1. Em mensagem do dia 4 de Abril de 2012, o nosso camarada Juvenal Amado* (ex-1.º Cabo Condutor da CCS/BCAÇ 3872, Galomaro, 1971/74), enviou-nos este texto de homenagem aos camaradas da CCAÇ 3490 que morreram na emboscada de Quirafo, no dia 17 de Abril de 1972:
Pintura de autoria de Juvenal Amado para oferecer à Tabanca do Centro a fim de ser leiloada e assim ajudar alguém através daquela Tabanca.
"António Ferreira"
Homenagem do nosso camarada Mário Migueis ao 1.º Cabo TRMS António Ferreira morto durante a emboscado do Quirafo
COMO SE FOSSE UM FILME
Hoje nas suas fotos parados no tempo, olham-nos com uma censura muda. Os olhos parece que nos seguem. Perguntam-nos porque não aproveitamos para criar algo mais justo, mais fraterno, quando tivemos a oportunidade, que lhes foi negada a eles na flor da idade.
Se fosse nos States far-se-ia um filme, talvez um épico. Nunca podia ser com o John Wayne como actor principal, pois ele nunca morria nas fitas. Normalmente ele era o herói, que namorava a dona do Saloon e dava porrada em todos “maus”. No fim partia sempre rumo ao Sol poente, deixando a pobre com água na boca.
Por outras palavras ela casava com o cavalo, dizíamos nós a brincar.
Bem segundo parece, nunca esteve em combate de verdade, só usava a sua “bravura” para a propaganda militar, dando assim azo à fanfarronice e egocentrismo tão americano.
Uma bela imagem do Rio Corubal, no Saltinho.
Foto retirada da página Encore de L'audace do nosso camarada Paulo Santiago, com a devida vénia
Escolhemos uma data?
Talvez 17 de Abril de 1972, numa picada repleta de sol numa Segunda-Feira.
Vão-se recomeçar os trabalhos interrompidos na Sexta-Feira na abertura da estrada, que talvez não fosse dar a lado algum, a não ser à sede de protagonismo de chefes militares.
Para que seria aquela estrada que ia na direção de locais em que nós não éramos visita desejada há muito tempo? Tinham-nos mandado fazer aquele serviço, para o qual talvez não tivessem sido devidamente avisados dos perigos, que era “cutucar a onça com vara curta”, como é uso agora dizer-se, que temos o português das telenovelas brasileiras, a assaltar-nos os sofás várias vezes ao dia. Depreciar o perigo resulta na sua duplicação como se viu.
Mas se fosse um filme nós sairíamos para a rua no final da sessão com os ouvidos cheios de tiros, explosões, a visão cheia actos heróicos e muitos mortos. Embora não tivéssemos visto, os “mortos” no fim de cada cena levantam-se, retocam o “sangue das feridas”, ajeitam os buracos nas fardas, pois talvez seja preciso repetir as filmagens naquela ou na outra cena de matança, quanto mais realista melhor para o êxito da fita.

=-=-=

— TRABALHO PEDIDO —
a - Indique todas as pessoas que o texto de homenagem menciona pelo nome.
b - Transcreva, por favor, o trecho do texto de homenagem que vai de "Talvez 17 de" até "de chefes militares.".
A listagem que vem a seguir não tem relação com o texto de homenagem.

=-=-=

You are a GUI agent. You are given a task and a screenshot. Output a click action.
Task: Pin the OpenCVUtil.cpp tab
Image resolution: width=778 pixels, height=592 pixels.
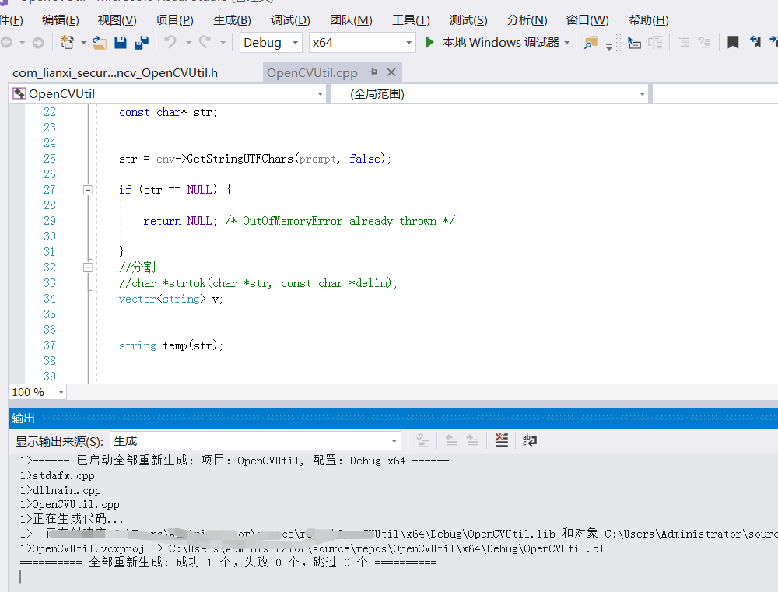373,72
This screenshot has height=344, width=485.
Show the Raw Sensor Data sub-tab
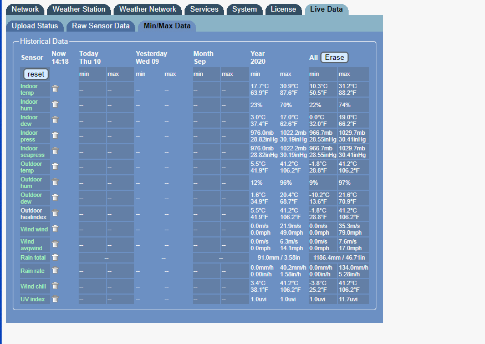100,26
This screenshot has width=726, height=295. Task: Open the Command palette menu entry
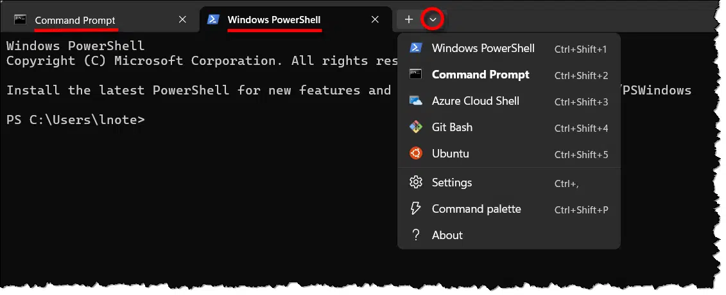pos(476,209)
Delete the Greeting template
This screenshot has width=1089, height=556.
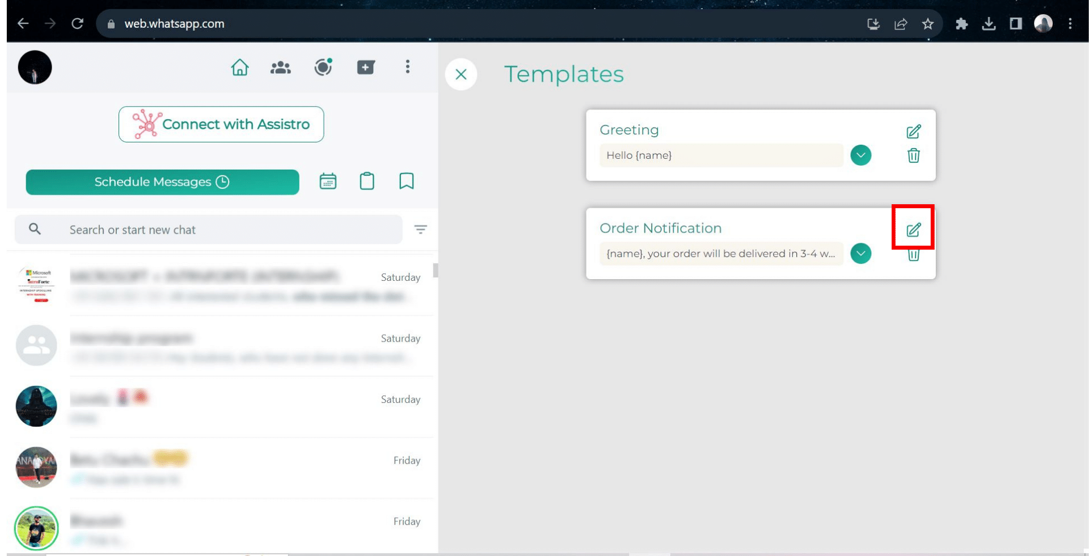pos(913,155)

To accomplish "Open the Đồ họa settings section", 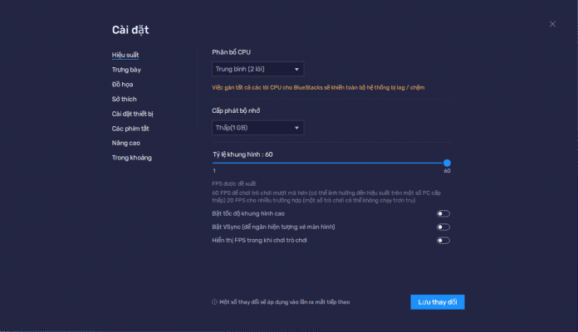I will [122, 85].
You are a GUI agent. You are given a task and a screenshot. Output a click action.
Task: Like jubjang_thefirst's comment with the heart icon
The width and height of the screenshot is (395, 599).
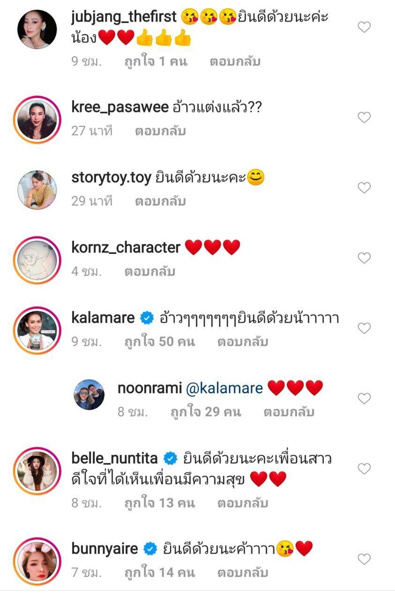click(364, 28)
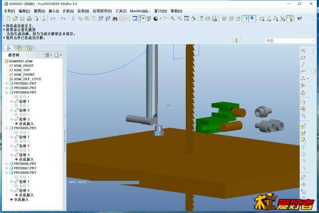Click the Save icon in toolbar
319x213 pixels.
click(x=21, y=19)
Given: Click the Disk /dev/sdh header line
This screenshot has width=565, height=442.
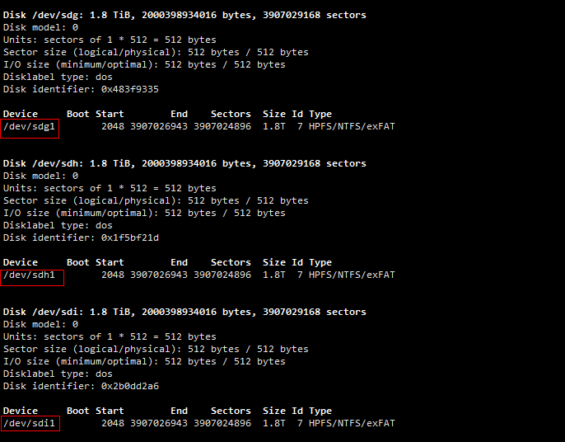Looking at the screenshot, I should point(184,163).
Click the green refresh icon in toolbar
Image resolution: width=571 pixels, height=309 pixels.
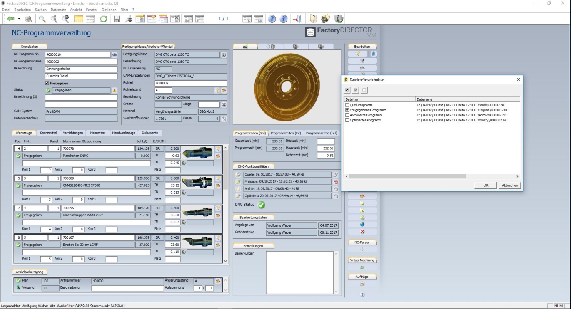coord(103,19)
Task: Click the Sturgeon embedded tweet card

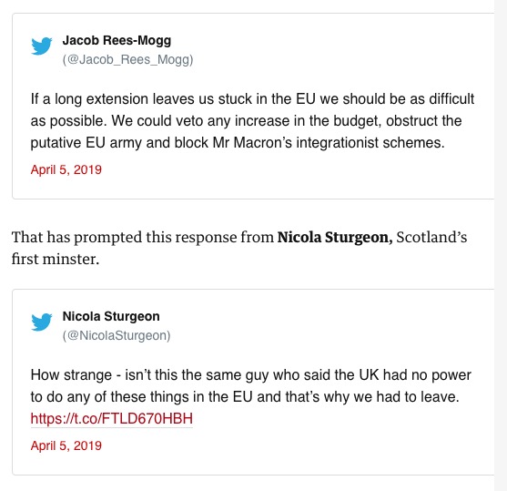Action: click(x=253, y=383)
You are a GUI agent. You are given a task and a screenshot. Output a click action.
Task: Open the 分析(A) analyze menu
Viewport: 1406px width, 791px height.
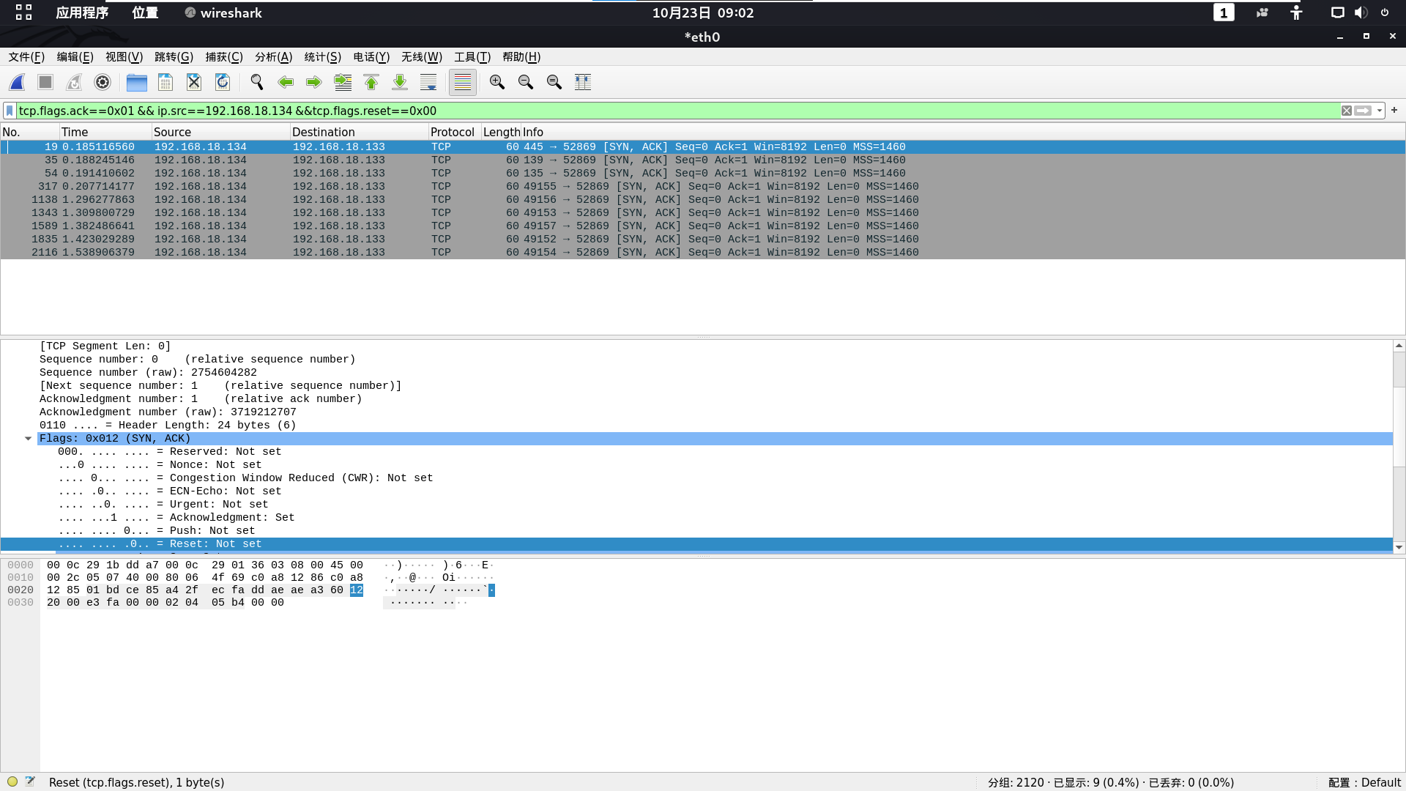point(273,57)
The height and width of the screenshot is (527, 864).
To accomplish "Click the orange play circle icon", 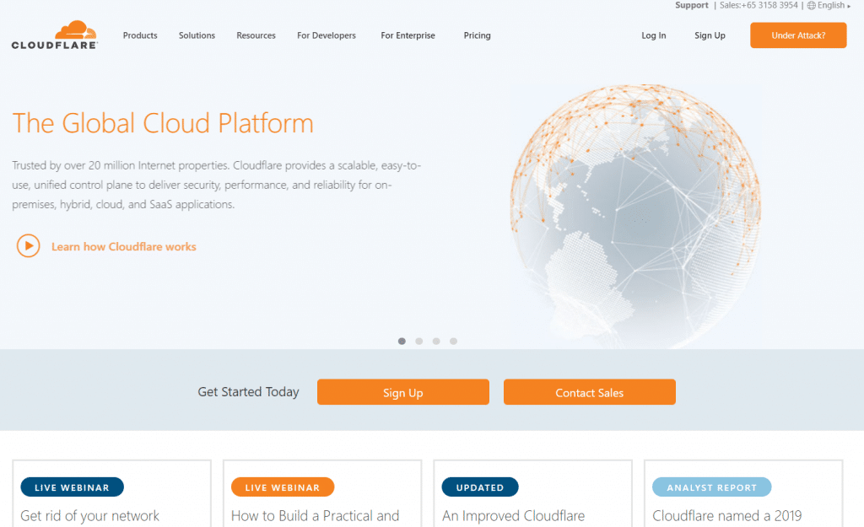I will tap(28, 246).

=-=-=

— SOLUÇÕES —
a - Juvenal Amado, António Ferreira, Mário Migueis, John Wayne, Paulo Santiago

b -
Talvez 17 de Abril de 1972, numa picada repleta de sol numa Segunda-Feira.
Vão-se recomeçar os trabalhos interrompidos na Sexta-Feira na abertura da estrada, que talvez não fosse dar a lado algum, a não ser à sede de protagonismo de chefes militares.